Un equipo de investigadores identificó en piezas paleolíticas de hasta 40.000 años de antigüedad una organización visual que podría representar un antecedente temprano de los sistemas de escritura. El estudio fue publicado en la revista Proceedings of the National Academy of Sciences (PNAS).
El análisis fue realizado por el lingüista Christian Bentz, de la Universidad del Sarre, y la arqueóloga Ewa Dutkiewicz, del Museo de Prehistoria e Historia Antigua de Berlín. Examinaron más de 3.000 signos grabados en 260 objetos datados entre 34.000 y 45.000 años atrás.

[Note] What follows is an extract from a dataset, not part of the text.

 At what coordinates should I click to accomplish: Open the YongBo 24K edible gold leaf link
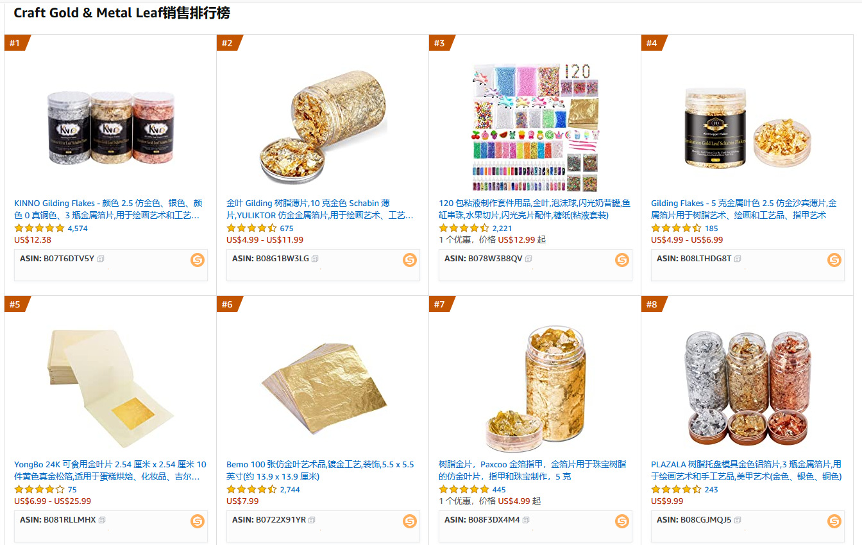pyautogui.click(x=110, y=471)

Las piezas fueron halladas en cuevas del Jura de Suabia, en el suroeste de Alemania, entre ellas Vogelherd Cave, Geißenklösterle Cave y Hohlenstein-Stadel. Allí se encontraron herramientas y esculturas de marfil y hueso decoradas con líneas, puntos y cruces organizadas en secuencias repetidas.
Según el estudio, estos sistemas presentan una “huella estadística” comparable a la protoescritura de la antigua Mesopotamia, especialmente a las tablillas proto-cuneiformes de Uruk. Los investigadores utilizaron algoritmos y modelos estadísticos para medir la densidad informativa y los patrones de repetición, concluyendo que los signos paleolíticos comparten rasgos estructurales con sistemas visuales de transmisión de datos.
No obstante, los especialistas aclaran que no puede hablarse de escritura en sentido estricto, ya que no hay evidencia de que estos signos codificaran lenguaje hablado. Sin embargo, sostienen que constituyen un sistema convencional y deliberado de comunicación visual, posiblemente vinculado al conteo, a calendarios o a prácticas simbólicas.
Los hallazgos se asocian con la cultura aurignaciense, correspondiente a los primeros Homo sapiens que poblaron Europa Central hace unos 43.000 años. Para los investigadores, la capacidad de transmitir información mediante signos pudo haber sido clave para la organización y supervivencia de estos grupos.
El estudio replantea la narrativa tradicional que sitúa el origen de los sistemas de escritura exclusivamente en Mesopotamia hace unos 5.000 años, al demostrar que la estructuración compleja de signos visuales existía decenas de miles de años antes, aunque sin llegar a convertirse en un sistema lingüístico formal.